Karachi, May 20: Pakistani police have arrested an Islamic militant linked to a plot to assassinate President Pervez Musharraf in the southern port city of Karachi two years ago, officials said today. Kamran Atif, 28, was captured during a fierce gun battle as police raided a home in central Karachi where he was hiding. A woman passerby was killed in crossfire.

"It's a big catch," an official from the police crimes investigation department told news agencies, requesting anonymity. An accomplice managed to escape during the raid.

Atif is alleged to have been in charge of pressing the detonator to blow up a remote-controlled car bomb parked on a highway as Musharraf's motorcade passed by from Karachi airport in April 2002. The detonator failed to work and the plot was aborted.

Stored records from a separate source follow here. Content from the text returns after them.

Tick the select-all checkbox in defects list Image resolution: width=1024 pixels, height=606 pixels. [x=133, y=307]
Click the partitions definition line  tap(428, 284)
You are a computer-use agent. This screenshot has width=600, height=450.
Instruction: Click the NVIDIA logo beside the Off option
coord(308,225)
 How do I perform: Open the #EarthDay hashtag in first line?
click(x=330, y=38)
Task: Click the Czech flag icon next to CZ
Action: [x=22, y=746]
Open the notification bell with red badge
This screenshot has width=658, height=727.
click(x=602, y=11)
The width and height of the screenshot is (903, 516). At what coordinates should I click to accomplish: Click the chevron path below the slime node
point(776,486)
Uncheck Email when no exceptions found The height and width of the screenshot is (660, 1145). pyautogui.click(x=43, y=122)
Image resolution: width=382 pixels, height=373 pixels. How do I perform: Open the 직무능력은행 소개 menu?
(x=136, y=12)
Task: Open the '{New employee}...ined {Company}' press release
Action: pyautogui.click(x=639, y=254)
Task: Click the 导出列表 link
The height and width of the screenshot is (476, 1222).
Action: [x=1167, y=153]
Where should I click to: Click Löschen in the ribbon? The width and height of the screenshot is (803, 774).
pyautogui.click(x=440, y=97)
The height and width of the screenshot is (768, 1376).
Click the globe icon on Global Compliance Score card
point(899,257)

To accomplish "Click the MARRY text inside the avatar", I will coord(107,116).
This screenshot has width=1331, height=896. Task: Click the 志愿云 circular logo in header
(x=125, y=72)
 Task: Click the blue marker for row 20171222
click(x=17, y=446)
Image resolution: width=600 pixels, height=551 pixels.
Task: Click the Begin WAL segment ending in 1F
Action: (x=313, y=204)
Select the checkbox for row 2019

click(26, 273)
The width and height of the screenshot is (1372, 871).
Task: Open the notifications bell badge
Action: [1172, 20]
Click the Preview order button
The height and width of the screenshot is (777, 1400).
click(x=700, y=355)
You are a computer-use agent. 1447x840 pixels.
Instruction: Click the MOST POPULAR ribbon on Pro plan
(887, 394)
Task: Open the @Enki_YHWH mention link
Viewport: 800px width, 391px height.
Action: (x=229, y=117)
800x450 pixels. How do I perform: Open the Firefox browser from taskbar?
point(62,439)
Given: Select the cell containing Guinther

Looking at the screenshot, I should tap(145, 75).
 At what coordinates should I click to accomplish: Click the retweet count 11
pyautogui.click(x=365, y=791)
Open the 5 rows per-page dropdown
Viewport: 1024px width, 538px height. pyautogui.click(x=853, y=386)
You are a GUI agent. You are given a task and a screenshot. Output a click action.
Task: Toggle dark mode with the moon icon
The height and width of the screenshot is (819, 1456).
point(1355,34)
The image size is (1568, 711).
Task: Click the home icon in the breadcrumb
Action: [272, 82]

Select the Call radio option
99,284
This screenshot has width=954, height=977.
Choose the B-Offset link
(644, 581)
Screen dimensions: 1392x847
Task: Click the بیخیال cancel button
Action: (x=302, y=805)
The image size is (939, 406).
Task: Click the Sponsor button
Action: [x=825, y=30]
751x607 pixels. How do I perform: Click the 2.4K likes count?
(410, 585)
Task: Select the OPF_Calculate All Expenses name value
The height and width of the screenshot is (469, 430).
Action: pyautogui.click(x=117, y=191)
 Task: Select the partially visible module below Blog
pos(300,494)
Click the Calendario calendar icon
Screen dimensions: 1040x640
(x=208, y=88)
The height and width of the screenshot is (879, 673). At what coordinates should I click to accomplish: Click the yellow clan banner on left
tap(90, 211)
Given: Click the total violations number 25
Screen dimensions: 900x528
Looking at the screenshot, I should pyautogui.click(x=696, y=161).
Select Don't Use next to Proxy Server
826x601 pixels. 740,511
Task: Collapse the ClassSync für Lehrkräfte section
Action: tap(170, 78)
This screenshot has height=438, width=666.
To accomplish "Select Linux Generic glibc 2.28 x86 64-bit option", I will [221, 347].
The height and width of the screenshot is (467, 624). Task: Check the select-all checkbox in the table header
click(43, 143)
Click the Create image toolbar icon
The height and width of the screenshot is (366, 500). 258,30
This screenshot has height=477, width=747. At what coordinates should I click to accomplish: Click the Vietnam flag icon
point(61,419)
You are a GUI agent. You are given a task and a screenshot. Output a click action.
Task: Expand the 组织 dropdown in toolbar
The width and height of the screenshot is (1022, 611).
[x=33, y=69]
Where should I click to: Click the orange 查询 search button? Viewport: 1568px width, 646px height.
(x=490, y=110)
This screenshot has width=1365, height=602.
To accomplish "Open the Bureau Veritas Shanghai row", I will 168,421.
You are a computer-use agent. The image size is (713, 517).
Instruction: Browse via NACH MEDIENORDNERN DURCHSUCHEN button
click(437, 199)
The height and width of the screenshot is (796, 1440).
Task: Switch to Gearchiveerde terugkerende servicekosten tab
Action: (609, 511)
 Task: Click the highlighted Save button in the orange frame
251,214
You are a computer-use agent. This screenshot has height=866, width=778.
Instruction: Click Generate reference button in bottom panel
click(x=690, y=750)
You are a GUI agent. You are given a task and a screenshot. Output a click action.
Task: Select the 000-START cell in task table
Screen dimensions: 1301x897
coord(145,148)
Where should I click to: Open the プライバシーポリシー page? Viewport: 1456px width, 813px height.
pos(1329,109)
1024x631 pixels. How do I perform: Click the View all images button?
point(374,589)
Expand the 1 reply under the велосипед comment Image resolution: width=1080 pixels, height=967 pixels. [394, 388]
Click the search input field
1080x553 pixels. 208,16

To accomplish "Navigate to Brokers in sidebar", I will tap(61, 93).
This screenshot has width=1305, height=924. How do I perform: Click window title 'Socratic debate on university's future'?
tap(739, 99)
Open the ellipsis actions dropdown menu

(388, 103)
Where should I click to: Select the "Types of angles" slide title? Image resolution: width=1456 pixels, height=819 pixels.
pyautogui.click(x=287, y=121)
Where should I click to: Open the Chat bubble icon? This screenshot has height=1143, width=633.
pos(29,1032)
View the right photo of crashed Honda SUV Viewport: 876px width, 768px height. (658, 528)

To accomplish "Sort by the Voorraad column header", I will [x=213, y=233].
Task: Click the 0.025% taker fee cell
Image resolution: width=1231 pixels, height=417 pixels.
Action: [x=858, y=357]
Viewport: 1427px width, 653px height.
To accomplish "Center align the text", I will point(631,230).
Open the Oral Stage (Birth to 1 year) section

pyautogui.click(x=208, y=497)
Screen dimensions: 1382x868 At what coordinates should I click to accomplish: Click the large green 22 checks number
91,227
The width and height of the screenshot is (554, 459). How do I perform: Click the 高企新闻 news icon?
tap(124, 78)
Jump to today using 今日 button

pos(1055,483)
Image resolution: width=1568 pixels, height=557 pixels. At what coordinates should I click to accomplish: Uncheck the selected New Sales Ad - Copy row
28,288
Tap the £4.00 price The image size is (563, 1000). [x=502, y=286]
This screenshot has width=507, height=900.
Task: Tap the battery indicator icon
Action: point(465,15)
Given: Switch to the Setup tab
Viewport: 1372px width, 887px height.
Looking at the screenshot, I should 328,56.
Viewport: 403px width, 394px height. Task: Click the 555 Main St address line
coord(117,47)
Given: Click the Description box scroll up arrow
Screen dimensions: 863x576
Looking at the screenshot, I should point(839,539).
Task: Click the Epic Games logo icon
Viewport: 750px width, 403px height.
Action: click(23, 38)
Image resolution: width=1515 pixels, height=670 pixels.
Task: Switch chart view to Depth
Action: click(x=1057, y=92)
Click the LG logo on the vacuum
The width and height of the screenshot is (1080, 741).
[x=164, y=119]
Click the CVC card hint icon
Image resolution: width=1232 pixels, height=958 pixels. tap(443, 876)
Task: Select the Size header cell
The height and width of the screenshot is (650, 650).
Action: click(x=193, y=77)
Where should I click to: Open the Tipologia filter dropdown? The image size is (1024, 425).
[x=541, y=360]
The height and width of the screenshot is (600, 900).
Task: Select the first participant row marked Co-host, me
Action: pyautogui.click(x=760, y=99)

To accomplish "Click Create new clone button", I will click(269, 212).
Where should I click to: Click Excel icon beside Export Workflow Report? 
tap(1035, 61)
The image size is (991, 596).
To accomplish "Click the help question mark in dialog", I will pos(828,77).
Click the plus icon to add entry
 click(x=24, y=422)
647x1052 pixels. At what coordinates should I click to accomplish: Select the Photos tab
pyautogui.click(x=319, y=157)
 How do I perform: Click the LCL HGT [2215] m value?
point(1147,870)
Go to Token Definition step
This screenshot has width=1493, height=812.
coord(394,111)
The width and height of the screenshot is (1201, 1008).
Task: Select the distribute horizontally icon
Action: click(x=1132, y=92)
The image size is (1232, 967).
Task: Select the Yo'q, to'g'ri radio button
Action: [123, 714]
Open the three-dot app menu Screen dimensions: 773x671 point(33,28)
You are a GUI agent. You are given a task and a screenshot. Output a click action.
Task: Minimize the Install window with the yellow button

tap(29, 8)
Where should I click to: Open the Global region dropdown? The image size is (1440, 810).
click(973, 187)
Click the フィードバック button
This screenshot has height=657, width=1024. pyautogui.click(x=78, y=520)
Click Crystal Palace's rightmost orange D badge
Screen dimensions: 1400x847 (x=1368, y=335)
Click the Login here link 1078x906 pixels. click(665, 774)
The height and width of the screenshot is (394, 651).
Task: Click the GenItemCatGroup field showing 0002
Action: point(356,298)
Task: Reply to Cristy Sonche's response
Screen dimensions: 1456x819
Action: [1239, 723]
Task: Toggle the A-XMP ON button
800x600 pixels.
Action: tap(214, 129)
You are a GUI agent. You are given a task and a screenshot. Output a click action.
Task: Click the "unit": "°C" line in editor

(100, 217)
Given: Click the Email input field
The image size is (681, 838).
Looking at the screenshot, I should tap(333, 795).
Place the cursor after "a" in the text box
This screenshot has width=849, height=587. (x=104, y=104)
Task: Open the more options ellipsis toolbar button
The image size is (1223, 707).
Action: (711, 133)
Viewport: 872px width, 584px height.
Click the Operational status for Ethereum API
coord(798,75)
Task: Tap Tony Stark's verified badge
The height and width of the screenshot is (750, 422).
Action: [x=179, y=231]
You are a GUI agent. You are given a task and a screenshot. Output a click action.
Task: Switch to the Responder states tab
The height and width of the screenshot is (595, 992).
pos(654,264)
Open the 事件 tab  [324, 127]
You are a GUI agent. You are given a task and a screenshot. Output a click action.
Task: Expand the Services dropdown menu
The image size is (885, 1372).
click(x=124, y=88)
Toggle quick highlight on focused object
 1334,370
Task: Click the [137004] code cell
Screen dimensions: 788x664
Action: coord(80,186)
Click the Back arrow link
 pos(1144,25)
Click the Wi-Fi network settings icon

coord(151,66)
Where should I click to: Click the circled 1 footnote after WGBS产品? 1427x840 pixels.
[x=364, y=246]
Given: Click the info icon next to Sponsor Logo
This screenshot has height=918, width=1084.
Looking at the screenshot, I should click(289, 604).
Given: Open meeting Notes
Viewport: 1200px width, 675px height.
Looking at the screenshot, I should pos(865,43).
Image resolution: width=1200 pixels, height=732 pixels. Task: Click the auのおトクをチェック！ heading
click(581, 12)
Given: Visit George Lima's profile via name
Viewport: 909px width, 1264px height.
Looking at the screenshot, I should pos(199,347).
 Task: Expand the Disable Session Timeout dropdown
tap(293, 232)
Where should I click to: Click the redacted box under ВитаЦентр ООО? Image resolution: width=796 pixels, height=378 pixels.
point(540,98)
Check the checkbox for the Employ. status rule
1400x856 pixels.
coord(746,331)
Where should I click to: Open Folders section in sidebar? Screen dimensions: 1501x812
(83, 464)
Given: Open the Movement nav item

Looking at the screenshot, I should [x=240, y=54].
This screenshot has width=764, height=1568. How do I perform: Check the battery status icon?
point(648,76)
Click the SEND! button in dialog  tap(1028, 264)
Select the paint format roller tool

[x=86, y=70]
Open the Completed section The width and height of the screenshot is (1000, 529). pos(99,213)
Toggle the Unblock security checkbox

Four other militants were tried and convicted last year over the botched and sentenced to life prison terms.

Atif, wounded in yesterday's gunfight, was taken to hospital yelling "the defeat is the fate of infidels. Muslims will prevail," witnesses said.
Explosives and Islamic militant Jihadi literature were found in the house.

Atif belonged to a splinter group of a militant outfit fighting in Jammu and Kashmir known as Harkat-ul Mujahedin al-Alaami.

The four other men jailed over the plot were from the same outfit.